Stored data entries:
● ● ● ● ● ● ●

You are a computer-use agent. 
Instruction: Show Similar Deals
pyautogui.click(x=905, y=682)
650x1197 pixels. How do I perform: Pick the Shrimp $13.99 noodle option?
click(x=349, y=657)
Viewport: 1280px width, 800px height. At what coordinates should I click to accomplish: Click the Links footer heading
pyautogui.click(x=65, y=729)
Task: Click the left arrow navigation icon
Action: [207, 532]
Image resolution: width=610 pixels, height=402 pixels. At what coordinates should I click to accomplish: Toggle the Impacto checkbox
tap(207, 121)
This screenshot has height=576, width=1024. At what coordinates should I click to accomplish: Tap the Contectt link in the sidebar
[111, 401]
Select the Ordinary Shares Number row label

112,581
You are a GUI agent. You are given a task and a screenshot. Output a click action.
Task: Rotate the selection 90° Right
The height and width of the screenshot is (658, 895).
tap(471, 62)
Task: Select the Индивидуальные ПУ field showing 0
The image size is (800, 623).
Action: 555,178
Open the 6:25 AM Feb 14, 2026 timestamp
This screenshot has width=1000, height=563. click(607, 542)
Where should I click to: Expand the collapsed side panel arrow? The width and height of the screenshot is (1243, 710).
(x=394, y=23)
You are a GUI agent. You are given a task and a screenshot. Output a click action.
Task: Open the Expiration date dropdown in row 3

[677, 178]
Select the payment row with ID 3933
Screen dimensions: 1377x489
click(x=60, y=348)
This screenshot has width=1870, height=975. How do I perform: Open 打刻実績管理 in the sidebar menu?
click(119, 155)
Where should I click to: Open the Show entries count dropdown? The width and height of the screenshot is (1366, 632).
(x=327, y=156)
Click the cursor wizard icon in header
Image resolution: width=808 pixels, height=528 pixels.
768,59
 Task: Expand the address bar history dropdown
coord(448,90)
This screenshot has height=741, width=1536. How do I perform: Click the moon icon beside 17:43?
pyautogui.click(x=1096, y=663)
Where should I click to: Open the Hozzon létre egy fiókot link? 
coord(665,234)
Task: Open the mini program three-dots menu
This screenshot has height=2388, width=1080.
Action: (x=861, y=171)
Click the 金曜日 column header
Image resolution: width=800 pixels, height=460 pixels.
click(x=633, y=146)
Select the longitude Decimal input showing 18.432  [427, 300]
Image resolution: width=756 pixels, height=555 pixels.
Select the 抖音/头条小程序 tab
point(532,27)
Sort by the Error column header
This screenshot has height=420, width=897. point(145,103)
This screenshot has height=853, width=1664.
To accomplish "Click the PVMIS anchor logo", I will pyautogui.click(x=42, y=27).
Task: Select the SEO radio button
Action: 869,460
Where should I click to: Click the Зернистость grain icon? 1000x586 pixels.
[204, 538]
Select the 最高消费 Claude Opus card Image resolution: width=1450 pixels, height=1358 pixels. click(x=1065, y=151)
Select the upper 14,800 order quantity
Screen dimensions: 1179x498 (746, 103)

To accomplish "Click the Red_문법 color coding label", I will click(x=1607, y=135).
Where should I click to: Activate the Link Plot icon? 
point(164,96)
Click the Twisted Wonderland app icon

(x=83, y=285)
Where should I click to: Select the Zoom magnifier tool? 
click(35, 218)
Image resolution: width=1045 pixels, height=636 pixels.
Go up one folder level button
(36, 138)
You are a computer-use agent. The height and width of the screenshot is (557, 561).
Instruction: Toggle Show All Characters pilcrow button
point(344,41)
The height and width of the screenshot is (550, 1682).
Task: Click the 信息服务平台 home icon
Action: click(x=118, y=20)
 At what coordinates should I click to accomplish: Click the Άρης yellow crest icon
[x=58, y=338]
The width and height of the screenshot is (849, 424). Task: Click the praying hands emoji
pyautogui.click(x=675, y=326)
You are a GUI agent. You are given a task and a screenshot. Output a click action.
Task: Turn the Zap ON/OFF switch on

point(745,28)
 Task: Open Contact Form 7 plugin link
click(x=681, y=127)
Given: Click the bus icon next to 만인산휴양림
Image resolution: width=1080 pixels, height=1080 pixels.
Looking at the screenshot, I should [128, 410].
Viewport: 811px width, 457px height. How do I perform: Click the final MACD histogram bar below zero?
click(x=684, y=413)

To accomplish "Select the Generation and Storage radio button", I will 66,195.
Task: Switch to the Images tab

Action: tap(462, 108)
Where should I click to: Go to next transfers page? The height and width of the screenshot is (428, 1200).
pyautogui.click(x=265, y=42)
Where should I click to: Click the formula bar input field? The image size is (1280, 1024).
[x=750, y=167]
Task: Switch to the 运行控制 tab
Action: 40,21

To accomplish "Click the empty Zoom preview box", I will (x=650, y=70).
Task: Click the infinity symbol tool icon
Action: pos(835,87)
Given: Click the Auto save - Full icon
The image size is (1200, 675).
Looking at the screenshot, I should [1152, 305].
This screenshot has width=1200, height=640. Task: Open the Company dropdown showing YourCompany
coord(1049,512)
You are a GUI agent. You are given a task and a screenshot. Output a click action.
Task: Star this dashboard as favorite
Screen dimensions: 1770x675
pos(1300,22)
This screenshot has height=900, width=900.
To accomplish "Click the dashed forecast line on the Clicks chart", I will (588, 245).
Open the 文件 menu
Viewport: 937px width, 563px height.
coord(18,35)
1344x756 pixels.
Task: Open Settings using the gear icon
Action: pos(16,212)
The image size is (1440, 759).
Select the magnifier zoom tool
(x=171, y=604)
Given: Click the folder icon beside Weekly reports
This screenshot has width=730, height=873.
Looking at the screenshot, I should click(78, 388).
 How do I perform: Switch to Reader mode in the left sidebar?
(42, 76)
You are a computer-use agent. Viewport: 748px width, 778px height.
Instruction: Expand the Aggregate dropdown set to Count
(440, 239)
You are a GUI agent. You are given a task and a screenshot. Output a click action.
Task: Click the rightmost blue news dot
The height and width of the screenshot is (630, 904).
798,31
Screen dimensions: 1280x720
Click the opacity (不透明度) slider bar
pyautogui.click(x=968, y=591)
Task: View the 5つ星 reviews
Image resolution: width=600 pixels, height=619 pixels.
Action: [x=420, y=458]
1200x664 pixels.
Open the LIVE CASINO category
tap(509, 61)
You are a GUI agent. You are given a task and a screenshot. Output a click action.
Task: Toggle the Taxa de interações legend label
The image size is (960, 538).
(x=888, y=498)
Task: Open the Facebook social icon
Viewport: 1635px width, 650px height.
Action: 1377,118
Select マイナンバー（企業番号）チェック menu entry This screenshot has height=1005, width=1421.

● ● ● ● ● ● ●

EXERCISE BRIEF:
Extract the complete data, matching each line exactly.

PROBLEM SOLUTION:
You are a computer-use agent. 
Instruction: Show Similar Deals
pyautogui.click(x=905, y=682)
650x1197 pixels. How do I perform: Pick the Shrimp $13.99 noodle option?
click(x=349, y=657)
Viewport: 1280px width, 800px height. At what coordinates should I click to accomplish: Click the Links footer heading
pyautogui.click(x=65, y=729)
Task: Click the left arrow navigation icon
Action: [207, 532]
Image resolution: width=610 pixels, height=402 pixels. At what coordinates should I click to accomplish: Toggle the Impacto checkbox
tap(207, 121)
This screenshot has height=576, width=1024. At what coordinates should I click to accomplish: Tap the Contectt link in the sidebar
[111, 401]
Select the Ordinary Shares Number row label

112,581
You are a GUI agent. You are given a task and a screenshot. Output a click action.
Task: Rotate the selection 90° Right
The height and width of the screenshot is (658, 895).
tap(471, 62)
Task: Select the Индивидуальные ПУ field showing 0
The image size is (800, 623).
Action: 555,178
Open the 6:25 AM Feb 14, 2026 timestamp
This screenshot has width=1000, height=563. click(607, 542)
Where should I click to: Expand the collapsed side panel arrow? The width and height of the screenshot is (1243, 710).
(x=394, y=23)
You are a GUI agent. You are given a task and a screenshot. Output a click action.
Task: Open the Expiration date dropdown in row 3

[677, 178]
Select the payment row with ID 3933
Screen dimensions: 1377x489
click(x=60, y=348)
This screenshot has width=1870, height=975. How do I perform: Open 打刻実績管理 in the sidebar menu?
click(119, 155)
Where should I click to: Open the Show entries count dropdown? The width and height of the screenshot is (1366, 632).
(x=327, y=156)
Click the cursor wizard icon in header
Image resolution: width=808 pixels, height=528 pixels.
768,59
 Task: Expand the address bar history dropdown
coord(448,90)
This screenshot has height=741, width=1536. How do I perform: Click the moon icon beside 17:43?
pyautogui.click(x=1096, y=663)
Where should I click to: Open the Hozzon létre egy fiókot link? 
coord(665,234)
Task: Open the mini program three-dots menu
This screenshot has height=2388, width=1080.
Action: (x=861, y=171)
Click the 金曜日 column header
Image resolution: width=800 pixels, height=460 pixels.
click(x=633, y=146)
Select the longitude Decimal input showing 18.432  [427, 300]
Image resolution: width=756 pixels, height=555 pixels.
Select the 抖音/头条小程序 tab
point(532,27)
Sort by the Error column header
This screenshot has height=420, width=897. point(145,103)
This screenshot has height=853, width=1664.
To accomplish "Click the PVMIS anchor logo", I will pyautogui.click(x=42, y=27).
Task: Select the SEO radio button
Action: 869,460
Where should I click to: Click the Зернистость grain icon? 1000x586 pixels.
[204, 538]
Select the 最高消费 Claude Opus card Image resolution: width=1450 pixels, height=1358 pixels. click(x=1065, y=151)
Select the upper 14,800 order quantity
Screen dimensions: 1179x498 (746, 103)

To accomplish "Click the Red_문법 color coding label", I will click(x=1607, y=135).
Where should I click to: Activate the Link Plot icon? 
point(164,96)
Click the Twisted Wonderland app icon

(x=83, y=285)
Where should I click to: Select the Zoom magnifier tool? 
click(35, 218)
Image resolution: width=1045 pixels, height=636 pixels.
Go up one folder level button
(36, 138)
You are a computer-use agent. The height and width of the screenshot is (557, 561).
Instruction: Toggle Show All Characters pilcrow button
point(344,41)
The height and width of the screenshot is (550, 1682).
Task: Click the 信息服务平台 home icon
Action: click(x=118, y=20)
 At what coordinates should I click to accomplish: Click the Άρης yellow crest icon
[x=58, y=338]
The width and height of the screenshot is (849, 424). Task: Click the praying hands emoji
pyautogui.click(x=675, y=326)
You are a GUI agent. You are given a task and a screenshot. Output a click action.
Task: Turn the Zap ON/OFF switch on

point(745,28)
 Task: Open Contact Form 7 plugin link
click(x=681, y=127)
Given: Click the bus icon next to 만인산휴양림
Image resolution: width=1080 pixels, height=1080 pixels.
Looking at the screenshot, I should [128, 410].
Viewport: 811px width, 457px height. How do I perform: Click the final MACD histogram bar below zero?
click(x=684, y=413)

To accomplish "Select the Generation and Storage radio button", I will 66,195.
Task: Switch to the Images tab

Action: tap(462, 108)
Where should I click to: Go to next transfers page? The height and width of the screenshot is (428, 1200).
pyautogui.click(x=265, y=42)
Where should I click to: Click the formula bar input field? The image size is (1280, 1024).
[x=750, y=167]
Task: Switch to the 运行控制 tab
Action: 40,21

To accomplish "Click the empty Zoom preview box", I will (x=650, y=70).
Task: Click the infinity symbol tool icon
Action: pos(835,87)
Given: Click the Auto save - Full icon
The image size is (1200, 675).
Looking at the screenshot, I should [1152, 305].
This screenshot has width=1200, height=640. Task: Open the Company dropdown showing YourCompany
coord(1049,512)
You are a GUI agent. You are given a task and a screenshot. Output a click action.
Task: Star this dashboard as favorite
Screen dimensions: 1770x675
pos(1300,22)
This screenshot has height=900, width=900.
To accomplish "Click the dashed forecast line on the Clicks chart", I will (588, 245).
Open the 文件 menu
Viewport: 937px width, 563px height.
coord(18,35)
1344x756 pixels.
Task: Open Settings using the gear icon
Action: pos(16,212)
The image size is (1440, 759).
Select the magnifier zoom tool
(x=171, y=604)
Given: Click the folder icon beside Weekly reports
This screenshot has width=730, height=873.
Looking at the screenshot, I should click(78, 388).
 How do I perform: Switch to Reader mode in the left sidebar?
(42, 76)
You are a computer-use agent. Viewport: 748px width, 778px height.
Instruction: Expand the Aggregate dropdown set to Count
(440, 239)
You are a GUI agent. You are given a task and a screenshot. Output a click action.
Task: Click the rightmost blue news dot
The height and width of the screenshot is (630, 904).
798,31
Screen dimensions: 1280x720
Click the opacity (不透明度) slider bar
pyautogui.click(x=968, y=591)
Task: View the 5つ星 reviews
Image resolution: width=600 pixels, height=619 pixels.
Action: [x=420, y=458]
1200x664 pixels.
Open the LIVE CASINO category
tap(509, 61)
You are a GUI agent. You are given a task and a screenshot. Output a click action.
Task: Toggle the Taxa de interações legend label
The image size is (960, 538).
(x=888, y=498)
Task: Open the Facebook social icon
Viewport: 1635px width, 650px height.
Action: 1377,118
Select マイナンバー（企業番号）チェック menu entry This screenshot has height=1005, width=1421.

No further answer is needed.